__The problem__.
Rewrite the material from the line with "News (407, 61)" to the line with "Plugin Guide (616, 32)", putting "Handbook" wherever "Guide" appears and changing nothing else.

__Data to process__.

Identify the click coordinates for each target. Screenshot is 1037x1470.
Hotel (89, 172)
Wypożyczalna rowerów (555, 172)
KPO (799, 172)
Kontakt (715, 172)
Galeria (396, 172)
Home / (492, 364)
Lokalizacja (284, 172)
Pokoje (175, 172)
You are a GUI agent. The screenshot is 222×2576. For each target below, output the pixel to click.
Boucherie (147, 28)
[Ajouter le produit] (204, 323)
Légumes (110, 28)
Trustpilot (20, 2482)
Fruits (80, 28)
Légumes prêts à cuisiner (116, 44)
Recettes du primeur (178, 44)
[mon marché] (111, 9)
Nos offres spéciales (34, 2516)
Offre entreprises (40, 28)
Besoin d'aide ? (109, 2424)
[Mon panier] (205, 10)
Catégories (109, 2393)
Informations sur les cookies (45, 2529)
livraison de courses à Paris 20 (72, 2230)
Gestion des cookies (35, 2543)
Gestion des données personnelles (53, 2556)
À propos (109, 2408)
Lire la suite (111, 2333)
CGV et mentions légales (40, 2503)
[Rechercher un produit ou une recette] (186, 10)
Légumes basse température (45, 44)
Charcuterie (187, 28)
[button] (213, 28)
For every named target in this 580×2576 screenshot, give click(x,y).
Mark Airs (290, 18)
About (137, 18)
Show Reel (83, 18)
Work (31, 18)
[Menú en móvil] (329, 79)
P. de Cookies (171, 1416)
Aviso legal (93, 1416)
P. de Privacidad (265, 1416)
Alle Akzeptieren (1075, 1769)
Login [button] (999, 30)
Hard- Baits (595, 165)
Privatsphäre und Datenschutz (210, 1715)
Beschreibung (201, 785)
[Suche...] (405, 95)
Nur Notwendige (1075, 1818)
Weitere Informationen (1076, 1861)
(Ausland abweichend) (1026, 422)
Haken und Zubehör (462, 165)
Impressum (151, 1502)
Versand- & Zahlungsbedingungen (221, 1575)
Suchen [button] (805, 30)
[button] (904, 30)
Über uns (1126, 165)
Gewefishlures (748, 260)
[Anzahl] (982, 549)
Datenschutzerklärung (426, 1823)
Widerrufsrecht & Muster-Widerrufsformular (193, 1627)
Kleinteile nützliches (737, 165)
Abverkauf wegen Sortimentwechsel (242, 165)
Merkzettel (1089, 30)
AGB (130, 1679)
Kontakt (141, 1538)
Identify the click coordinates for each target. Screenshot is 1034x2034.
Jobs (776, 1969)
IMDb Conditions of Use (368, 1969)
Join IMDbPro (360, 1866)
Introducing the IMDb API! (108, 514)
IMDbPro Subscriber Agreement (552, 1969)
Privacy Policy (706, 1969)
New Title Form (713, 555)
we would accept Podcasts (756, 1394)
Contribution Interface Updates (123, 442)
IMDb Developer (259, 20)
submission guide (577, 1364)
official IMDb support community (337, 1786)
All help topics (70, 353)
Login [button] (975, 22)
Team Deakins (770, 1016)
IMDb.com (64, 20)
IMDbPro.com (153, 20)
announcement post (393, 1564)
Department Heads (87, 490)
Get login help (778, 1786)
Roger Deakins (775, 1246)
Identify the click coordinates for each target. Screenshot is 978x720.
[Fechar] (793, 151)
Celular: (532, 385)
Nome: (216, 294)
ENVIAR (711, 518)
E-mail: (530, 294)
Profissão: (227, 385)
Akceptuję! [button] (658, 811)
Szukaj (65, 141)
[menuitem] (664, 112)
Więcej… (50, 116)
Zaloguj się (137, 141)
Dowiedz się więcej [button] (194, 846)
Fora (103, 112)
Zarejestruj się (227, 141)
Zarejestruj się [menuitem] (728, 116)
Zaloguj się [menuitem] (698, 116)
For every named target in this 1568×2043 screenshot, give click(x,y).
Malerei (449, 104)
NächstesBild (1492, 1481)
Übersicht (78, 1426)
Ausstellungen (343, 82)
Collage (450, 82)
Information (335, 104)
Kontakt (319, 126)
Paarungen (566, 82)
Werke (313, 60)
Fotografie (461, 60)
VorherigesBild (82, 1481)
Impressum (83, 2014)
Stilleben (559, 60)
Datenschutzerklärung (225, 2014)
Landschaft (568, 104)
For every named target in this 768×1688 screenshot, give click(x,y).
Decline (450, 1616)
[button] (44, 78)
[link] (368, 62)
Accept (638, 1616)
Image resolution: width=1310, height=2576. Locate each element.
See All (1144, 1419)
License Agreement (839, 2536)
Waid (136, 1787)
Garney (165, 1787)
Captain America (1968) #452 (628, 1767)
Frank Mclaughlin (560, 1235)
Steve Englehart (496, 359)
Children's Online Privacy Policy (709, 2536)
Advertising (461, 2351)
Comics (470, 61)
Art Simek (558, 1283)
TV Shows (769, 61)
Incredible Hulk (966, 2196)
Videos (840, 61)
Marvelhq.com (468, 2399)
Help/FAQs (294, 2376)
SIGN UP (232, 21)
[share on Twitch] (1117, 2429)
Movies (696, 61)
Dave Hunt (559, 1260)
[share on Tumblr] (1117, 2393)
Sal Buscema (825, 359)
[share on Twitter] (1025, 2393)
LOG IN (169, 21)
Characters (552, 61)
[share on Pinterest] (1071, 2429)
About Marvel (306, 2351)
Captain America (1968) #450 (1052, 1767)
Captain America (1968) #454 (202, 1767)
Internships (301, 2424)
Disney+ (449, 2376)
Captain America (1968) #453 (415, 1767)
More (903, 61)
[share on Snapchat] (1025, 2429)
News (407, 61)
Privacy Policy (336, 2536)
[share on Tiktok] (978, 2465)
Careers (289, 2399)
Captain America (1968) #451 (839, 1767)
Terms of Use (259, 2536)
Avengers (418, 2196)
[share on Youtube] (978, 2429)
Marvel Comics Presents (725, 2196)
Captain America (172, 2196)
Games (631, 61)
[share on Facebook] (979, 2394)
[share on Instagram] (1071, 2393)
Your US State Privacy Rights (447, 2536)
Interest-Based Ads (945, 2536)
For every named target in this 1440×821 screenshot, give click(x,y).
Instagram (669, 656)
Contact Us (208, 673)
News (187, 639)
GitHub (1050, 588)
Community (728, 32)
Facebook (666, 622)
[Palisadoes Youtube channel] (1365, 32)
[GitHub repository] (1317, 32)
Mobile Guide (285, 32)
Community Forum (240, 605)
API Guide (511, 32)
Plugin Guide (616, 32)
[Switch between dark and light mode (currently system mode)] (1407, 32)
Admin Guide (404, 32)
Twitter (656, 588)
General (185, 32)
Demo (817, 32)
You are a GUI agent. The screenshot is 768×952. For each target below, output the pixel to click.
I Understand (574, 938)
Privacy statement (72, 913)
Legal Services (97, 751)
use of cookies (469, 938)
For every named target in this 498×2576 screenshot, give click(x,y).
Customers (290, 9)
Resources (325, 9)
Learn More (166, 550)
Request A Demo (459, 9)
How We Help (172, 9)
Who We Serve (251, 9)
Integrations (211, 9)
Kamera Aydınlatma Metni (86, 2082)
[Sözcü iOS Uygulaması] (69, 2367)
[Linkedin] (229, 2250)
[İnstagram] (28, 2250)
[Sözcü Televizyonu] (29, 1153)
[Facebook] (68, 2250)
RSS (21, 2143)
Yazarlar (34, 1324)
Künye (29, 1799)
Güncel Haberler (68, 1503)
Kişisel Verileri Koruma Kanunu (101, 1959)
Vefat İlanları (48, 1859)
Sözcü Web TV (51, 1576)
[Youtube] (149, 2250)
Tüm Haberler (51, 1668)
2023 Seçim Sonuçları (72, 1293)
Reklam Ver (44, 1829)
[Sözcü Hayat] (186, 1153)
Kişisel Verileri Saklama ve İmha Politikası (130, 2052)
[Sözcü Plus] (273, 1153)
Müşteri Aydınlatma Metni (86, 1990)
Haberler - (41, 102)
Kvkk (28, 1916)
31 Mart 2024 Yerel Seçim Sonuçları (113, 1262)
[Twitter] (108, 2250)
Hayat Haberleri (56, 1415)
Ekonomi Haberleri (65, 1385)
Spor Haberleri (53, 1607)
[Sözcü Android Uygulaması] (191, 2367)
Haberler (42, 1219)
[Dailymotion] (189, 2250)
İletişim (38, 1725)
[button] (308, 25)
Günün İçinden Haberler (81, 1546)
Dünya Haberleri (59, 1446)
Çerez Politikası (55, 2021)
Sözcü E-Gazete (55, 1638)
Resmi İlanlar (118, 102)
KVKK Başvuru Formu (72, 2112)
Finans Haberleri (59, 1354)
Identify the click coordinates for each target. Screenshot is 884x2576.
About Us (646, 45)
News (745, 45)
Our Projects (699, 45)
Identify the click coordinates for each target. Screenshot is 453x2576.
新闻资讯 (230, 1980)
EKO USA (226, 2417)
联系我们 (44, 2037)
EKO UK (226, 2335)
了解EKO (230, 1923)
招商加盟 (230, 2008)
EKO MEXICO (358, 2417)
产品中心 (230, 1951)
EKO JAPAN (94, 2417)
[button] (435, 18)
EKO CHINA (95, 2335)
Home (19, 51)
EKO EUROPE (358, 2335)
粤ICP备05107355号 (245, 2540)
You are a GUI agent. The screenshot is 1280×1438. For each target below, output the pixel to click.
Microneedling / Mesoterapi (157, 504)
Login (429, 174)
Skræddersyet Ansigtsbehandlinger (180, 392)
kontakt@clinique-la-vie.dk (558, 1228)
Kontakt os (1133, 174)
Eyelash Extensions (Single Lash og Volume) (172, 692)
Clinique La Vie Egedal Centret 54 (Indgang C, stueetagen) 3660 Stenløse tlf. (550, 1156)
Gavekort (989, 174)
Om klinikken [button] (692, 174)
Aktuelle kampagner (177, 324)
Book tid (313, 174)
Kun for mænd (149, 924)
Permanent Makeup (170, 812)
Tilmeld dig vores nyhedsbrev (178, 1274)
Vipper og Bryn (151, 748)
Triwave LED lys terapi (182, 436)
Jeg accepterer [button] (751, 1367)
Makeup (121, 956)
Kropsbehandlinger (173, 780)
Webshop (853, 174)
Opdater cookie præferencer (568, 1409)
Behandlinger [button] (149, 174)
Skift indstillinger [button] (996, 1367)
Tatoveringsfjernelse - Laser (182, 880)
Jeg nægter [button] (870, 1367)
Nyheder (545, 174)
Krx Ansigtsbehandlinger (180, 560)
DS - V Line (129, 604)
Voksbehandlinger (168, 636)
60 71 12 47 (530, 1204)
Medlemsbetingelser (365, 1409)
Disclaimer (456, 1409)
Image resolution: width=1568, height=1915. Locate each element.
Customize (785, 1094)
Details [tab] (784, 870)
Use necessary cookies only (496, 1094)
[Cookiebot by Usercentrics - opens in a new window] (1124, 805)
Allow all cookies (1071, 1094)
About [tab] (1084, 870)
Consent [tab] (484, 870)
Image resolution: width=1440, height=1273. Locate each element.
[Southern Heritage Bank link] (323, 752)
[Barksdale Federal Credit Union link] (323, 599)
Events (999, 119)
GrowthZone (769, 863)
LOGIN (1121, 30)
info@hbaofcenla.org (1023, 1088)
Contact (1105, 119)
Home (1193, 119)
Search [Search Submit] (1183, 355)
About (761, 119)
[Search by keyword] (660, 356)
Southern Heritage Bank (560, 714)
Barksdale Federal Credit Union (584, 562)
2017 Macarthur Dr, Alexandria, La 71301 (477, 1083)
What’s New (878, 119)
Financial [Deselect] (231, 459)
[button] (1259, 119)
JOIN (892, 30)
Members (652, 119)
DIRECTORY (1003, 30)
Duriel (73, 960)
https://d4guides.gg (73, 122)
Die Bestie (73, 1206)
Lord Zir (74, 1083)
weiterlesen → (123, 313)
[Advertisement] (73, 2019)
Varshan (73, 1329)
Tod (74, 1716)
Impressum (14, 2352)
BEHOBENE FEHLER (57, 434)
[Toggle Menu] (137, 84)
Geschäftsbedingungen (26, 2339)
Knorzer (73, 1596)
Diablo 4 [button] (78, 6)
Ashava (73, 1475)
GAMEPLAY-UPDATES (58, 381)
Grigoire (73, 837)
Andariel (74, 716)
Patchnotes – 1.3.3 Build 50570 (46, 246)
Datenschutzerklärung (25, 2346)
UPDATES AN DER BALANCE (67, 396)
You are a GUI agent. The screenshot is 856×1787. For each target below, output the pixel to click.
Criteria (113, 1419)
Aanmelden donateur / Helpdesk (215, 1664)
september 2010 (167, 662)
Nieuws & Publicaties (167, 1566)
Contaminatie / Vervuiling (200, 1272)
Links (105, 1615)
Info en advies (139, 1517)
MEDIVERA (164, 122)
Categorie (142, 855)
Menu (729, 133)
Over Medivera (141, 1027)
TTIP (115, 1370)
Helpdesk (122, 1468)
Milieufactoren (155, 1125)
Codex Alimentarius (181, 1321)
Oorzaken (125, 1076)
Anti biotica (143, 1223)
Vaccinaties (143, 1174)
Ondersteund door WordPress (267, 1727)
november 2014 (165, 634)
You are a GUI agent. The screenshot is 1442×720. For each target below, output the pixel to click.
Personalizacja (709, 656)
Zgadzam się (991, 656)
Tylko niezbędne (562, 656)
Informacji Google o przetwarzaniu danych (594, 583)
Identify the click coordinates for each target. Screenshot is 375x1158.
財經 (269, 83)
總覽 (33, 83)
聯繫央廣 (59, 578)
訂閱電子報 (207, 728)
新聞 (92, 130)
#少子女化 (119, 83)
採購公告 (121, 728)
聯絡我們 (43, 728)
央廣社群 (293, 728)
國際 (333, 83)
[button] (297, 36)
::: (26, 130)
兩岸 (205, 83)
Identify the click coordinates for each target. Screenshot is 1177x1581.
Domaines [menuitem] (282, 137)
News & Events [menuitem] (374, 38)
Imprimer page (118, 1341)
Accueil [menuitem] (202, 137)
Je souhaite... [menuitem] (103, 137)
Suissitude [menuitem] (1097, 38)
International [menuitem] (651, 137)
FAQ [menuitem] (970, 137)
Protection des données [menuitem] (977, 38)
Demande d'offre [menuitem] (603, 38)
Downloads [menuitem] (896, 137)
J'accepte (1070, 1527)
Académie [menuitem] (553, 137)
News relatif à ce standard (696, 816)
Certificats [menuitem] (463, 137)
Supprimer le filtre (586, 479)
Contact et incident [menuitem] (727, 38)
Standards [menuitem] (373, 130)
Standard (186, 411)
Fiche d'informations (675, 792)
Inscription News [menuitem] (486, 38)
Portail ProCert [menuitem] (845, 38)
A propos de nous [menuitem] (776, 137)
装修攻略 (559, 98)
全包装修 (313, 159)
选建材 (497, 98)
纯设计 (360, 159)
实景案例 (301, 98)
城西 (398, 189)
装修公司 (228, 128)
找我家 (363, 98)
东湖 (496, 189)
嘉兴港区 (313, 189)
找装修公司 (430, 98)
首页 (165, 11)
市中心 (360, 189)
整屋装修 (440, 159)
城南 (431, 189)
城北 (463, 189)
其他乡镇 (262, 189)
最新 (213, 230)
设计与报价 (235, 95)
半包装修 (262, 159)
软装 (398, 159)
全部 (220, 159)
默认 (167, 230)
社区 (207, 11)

__Correct output__.
News (407, 61)
Privacy Policy (336, 2536)
[share on Tiktok] (978, 2465)
Careers (289, 2399)
Captain America (1968) #451 (839, 1767)
Terms of Use (259, 2536)
Avengers (418, 2196)
[share on Youtube] (978, 2429)
Marvel Comics Presents (725, 2196)
Captain America (172, 2196)
Games (631, 61)
[share on Facebook] (979, 2394)
[share on Instagram] (1071, 2393)
Your US State Privacy Rights (447, 2536)
Interest-Based Ads (945, 2536)
For every named target in this 1440×821 screenshot, give click(x,y).
Instagram (669, 656)
Contact Us (208, 673)
News (187, 639)
GitHub (1050, 588)
Community (728, 32)
Facebook (666, 622)
[Palisadoes Youtube channel] (1365, 32)
[GitHub repository] (1317, 32)
Mobile Handbook (285, 32)
Community Forum (240, 605)
API Handbook (511, 32)
Plugin Handbook (616, 32)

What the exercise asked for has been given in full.